### Set problem
Reproduce the data from the line with "Blog (288, 669)" up to and including the line with "About (415, 629)", swapping "Leadership" for "Management" and leaving everything else unchanged.

### Data entries
^^^^^^^^

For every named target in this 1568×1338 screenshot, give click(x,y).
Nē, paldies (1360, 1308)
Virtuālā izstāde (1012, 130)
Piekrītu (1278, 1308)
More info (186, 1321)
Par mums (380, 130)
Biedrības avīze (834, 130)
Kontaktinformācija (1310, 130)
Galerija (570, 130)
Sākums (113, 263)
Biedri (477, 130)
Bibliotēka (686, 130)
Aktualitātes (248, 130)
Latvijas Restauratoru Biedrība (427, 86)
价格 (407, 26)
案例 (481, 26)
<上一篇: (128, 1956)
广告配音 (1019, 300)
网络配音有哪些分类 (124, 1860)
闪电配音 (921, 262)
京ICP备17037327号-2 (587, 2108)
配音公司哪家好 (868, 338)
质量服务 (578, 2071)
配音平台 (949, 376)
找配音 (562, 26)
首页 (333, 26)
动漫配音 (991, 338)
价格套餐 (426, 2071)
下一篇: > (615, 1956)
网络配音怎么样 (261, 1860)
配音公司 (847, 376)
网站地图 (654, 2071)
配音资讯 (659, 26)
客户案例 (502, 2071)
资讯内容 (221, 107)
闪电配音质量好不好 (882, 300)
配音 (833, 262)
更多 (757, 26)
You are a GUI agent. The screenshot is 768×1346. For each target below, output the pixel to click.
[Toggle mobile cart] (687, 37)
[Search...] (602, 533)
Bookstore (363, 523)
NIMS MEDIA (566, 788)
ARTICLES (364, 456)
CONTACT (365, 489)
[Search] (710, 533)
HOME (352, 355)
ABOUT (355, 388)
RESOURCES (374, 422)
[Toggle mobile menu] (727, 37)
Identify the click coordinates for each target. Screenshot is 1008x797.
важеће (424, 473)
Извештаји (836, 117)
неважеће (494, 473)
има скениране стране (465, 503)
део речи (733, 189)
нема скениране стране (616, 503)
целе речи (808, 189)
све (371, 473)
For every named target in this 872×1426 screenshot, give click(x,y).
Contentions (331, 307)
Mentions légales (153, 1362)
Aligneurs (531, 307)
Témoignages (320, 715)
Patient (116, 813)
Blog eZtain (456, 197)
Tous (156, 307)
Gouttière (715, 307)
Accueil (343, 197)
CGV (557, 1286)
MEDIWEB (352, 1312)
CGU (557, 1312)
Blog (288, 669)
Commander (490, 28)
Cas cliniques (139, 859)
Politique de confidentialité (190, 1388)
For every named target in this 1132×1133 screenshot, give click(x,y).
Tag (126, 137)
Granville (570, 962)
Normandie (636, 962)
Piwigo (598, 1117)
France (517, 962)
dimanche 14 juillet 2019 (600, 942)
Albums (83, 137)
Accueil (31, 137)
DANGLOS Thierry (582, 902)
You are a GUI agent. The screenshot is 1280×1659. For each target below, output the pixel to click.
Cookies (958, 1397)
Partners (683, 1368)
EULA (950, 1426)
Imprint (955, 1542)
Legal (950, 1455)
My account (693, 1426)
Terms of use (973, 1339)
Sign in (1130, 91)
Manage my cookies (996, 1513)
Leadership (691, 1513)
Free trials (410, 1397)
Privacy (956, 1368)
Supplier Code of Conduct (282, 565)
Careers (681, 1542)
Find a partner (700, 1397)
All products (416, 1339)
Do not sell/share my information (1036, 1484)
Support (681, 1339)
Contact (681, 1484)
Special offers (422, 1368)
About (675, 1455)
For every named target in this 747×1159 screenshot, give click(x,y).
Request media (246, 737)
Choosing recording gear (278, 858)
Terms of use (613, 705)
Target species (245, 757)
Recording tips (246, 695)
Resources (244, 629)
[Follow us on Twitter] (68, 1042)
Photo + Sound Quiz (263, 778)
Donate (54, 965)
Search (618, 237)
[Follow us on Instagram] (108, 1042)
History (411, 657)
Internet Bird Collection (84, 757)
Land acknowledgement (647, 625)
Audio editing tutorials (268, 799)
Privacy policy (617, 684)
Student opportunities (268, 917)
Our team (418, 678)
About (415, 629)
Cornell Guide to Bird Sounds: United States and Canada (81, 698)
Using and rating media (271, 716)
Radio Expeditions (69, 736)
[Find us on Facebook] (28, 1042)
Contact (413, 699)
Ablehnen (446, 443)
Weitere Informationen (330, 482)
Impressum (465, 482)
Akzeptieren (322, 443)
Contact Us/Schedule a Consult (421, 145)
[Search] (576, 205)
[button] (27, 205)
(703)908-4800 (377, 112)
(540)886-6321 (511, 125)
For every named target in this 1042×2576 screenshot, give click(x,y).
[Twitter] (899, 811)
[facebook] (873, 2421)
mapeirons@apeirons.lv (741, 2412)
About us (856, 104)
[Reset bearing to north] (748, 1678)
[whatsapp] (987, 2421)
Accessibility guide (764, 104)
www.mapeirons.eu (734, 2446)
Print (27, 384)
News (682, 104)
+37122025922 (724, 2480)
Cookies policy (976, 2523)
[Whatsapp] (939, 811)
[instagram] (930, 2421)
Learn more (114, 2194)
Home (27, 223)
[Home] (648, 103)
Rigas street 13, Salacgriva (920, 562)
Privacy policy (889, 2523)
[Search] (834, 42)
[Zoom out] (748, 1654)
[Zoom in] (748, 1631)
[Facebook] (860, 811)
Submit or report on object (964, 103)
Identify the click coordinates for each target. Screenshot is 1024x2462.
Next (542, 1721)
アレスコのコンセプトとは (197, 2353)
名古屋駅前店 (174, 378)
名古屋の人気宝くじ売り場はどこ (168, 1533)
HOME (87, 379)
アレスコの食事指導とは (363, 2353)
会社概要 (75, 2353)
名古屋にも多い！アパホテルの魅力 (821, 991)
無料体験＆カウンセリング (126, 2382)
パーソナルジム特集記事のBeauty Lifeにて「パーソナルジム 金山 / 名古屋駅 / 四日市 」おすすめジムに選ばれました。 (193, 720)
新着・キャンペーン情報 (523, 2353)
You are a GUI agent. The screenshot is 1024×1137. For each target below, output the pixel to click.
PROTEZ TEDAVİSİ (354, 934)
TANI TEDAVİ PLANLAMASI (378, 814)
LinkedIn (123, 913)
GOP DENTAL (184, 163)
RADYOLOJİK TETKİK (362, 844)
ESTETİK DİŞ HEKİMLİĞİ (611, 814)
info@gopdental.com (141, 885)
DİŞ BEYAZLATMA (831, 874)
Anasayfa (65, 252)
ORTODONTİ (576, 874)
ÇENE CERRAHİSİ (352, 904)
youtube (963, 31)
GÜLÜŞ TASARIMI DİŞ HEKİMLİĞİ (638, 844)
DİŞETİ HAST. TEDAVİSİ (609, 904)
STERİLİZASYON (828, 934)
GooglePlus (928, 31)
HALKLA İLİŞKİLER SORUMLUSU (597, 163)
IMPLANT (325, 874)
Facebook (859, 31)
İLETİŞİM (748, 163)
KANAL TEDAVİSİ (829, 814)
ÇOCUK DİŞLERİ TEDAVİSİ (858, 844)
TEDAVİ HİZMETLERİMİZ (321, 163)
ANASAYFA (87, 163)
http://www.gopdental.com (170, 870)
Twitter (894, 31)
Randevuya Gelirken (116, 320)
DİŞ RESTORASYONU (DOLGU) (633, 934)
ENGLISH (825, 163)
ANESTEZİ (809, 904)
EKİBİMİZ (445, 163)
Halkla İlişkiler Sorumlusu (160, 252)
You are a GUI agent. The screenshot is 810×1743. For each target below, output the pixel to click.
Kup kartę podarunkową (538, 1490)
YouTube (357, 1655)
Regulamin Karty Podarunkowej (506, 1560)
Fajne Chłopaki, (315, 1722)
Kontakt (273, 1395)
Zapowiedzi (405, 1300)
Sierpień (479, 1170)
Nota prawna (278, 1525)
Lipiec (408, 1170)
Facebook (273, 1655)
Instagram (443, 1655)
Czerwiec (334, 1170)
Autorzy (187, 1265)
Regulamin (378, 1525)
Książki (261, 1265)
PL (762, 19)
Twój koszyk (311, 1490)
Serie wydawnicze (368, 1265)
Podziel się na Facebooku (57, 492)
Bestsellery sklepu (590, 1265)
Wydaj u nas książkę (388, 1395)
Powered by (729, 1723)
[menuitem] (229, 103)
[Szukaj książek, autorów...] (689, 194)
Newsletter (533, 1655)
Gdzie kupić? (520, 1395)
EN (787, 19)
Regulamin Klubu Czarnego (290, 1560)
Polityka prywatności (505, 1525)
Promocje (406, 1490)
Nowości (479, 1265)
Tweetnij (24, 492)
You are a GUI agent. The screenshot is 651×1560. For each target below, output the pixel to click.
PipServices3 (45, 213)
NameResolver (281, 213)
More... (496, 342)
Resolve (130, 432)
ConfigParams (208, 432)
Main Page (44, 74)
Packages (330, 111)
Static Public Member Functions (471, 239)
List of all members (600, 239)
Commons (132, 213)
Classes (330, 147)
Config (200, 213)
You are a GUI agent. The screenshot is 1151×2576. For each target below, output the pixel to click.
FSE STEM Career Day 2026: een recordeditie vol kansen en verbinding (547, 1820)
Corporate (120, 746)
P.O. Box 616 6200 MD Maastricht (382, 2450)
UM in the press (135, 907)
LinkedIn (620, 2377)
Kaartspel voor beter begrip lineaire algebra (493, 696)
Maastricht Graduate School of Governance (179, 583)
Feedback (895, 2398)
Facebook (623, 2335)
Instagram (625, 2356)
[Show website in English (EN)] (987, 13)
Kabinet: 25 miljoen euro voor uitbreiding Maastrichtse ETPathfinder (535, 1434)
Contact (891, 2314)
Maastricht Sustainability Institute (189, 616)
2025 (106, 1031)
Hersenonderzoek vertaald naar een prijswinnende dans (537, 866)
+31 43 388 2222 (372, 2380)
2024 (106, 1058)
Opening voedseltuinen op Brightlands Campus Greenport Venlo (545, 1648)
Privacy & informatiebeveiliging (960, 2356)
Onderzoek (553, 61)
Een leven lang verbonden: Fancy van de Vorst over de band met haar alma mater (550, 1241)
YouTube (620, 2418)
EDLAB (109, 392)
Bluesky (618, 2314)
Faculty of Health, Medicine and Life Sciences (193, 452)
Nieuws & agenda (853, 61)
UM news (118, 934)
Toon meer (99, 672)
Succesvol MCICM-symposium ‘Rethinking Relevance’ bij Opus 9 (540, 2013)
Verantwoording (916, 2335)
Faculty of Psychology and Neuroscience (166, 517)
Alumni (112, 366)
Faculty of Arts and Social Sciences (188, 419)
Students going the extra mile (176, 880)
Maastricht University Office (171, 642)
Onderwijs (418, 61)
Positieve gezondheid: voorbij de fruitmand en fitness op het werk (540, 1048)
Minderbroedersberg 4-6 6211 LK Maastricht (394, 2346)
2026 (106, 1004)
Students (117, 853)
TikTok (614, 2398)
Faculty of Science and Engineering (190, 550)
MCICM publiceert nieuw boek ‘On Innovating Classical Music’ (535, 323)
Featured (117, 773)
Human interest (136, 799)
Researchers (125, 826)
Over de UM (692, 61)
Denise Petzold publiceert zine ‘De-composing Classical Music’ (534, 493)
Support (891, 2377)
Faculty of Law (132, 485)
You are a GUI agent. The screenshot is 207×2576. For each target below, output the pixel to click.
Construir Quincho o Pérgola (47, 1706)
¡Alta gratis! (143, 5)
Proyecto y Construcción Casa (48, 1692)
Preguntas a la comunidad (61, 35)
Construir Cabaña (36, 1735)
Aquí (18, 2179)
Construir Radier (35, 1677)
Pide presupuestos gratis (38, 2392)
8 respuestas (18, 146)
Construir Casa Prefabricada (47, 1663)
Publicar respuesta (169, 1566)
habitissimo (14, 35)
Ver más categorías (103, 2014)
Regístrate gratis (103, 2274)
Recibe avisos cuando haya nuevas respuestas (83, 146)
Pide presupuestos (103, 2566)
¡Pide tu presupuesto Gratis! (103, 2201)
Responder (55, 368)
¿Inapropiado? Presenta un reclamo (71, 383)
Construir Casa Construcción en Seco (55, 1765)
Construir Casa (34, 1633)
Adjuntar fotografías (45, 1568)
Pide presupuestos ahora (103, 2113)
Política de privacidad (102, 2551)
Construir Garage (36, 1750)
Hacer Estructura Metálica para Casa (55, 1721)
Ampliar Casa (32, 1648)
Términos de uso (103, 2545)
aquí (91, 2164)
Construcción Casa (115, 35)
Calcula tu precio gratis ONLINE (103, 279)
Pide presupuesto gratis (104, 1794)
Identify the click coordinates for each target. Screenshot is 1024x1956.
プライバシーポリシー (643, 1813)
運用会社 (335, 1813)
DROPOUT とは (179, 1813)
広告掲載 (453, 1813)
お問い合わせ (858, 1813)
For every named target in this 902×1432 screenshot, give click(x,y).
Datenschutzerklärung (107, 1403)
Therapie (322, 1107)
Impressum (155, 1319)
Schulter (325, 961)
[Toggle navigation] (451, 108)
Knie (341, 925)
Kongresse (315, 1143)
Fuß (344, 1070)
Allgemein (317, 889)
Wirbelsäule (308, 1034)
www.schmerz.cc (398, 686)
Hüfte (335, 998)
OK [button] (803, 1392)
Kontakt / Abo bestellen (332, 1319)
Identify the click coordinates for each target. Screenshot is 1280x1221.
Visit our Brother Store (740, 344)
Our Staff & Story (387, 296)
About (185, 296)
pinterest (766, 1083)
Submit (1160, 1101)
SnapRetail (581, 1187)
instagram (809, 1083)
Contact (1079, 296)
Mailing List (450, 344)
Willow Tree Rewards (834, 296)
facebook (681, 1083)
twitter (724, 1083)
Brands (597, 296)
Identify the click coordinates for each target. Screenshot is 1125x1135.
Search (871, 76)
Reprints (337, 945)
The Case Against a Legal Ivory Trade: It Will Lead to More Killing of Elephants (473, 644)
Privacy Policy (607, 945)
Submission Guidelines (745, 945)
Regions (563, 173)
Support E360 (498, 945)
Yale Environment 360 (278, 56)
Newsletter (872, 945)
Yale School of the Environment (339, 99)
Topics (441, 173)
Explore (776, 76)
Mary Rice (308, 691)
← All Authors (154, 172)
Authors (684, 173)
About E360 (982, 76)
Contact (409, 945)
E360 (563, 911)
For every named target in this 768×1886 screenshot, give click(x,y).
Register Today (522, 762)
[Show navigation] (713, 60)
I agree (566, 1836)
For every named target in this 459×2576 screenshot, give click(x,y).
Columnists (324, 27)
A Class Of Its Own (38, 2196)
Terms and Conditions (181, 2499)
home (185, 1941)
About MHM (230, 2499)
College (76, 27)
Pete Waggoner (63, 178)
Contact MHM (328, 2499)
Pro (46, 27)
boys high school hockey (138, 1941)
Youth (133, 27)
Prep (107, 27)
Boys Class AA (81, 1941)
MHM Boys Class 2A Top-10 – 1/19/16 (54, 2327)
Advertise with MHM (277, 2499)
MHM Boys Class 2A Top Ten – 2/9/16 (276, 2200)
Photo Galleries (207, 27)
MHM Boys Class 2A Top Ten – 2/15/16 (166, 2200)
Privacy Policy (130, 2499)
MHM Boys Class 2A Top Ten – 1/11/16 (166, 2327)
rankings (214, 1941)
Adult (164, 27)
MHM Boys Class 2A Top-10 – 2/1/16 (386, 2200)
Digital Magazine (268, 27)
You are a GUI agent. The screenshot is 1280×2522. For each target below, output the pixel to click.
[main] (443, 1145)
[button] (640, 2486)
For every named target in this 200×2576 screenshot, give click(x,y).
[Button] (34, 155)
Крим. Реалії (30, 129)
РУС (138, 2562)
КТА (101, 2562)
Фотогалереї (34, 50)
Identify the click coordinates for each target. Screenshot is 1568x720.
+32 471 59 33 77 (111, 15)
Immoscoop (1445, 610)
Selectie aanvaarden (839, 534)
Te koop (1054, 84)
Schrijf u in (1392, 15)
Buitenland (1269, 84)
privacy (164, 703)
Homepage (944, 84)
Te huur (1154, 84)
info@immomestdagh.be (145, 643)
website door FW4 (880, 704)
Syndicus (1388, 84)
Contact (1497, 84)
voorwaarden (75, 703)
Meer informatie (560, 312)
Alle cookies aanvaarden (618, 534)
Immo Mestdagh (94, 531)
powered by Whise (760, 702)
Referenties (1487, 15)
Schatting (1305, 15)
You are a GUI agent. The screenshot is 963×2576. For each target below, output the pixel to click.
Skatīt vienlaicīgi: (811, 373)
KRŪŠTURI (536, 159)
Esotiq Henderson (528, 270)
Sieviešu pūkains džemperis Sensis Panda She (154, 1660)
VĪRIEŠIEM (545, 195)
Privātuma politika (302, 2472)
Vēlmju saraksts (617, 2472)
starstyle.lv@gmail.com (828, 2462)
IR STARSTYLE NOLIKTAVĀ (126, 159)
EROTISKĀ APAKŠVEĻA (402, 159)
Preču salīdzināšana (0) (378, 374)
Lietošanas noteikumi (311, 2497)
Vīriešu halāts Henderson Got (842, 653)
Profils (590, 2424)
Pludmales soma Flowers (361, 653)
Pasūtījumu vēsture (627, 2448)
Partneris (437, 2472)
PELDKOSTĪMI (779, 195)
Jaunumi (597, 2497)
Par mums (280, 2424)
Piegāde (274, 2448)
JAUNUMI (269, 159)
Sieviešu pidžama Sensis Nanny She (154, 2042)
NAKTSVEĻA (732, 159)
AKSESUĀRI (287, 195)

^^^^^^^^

### Result below
Blog (288, 669)
Commander (490, 28)
Cas cliniques (139, 859)
Politique de confidentialité (190, 1388)
For every named target in this 1132×1133 screenshot, give click(x,y).
Tag (126, 137)
Granville (570, 962)
Normandie (636, 962)
Piwigo (598, 1117)
France (517, 962)
dimanche 14 juillet 2019 (600, 942)
Albums (83, 137)
Accueil (31, 137)
DANGLOS Thierry (582, 902)
You are a GUI agent. The screenshot is 1280×1659. For each target below, output the pixel to click.
Cookies (958, 1397)
Partners (683, 1368)
EULA (950, 1426)
Imprint (955, 1542)
Legal (950, 1455)
My account (693, 1426)
Terms of use (973, 1339)
Sign in (1130, 91)
Manage my cookies (996, 1513)
Management (691, 1513)
Free trials (410, 1397)
Privacy (956, 1368)
Supplier Code of Conduct (282, 565)
Careers (681, 1542)
Find a partner (700, 1397)
All products (416, 1339)
Do not sell/share my information (1036, 1484)
Support (681, 1339)
Contact (681, 1484)
Special offers (422, 1368)
About (675, 1455)
For every named target in this 747×1159 screenshot, give click(x,y).
Request media (246, 737)
Choosing recording gear (278, 858)
Terms of use (613, 705)
Target species (245, 757)
Recording tips (246, 695)
Resources (244, 629)
[Follow us on Twitter] (68, 1042)
Photo + Sound Quiz (263, 778)
Donate (54, 965)
Search (618, 237)
[Follow us on Instagram] (108, 1042)
History (411, 657)
Internet Bird Collection (84, 757)
Land acknowledgement (647, 625)
Audio editing tutorials (268, 799)
Privacy policy (617, 684)
Student opportunities (268, 917)
Our team (418, 678)
About (415, 629)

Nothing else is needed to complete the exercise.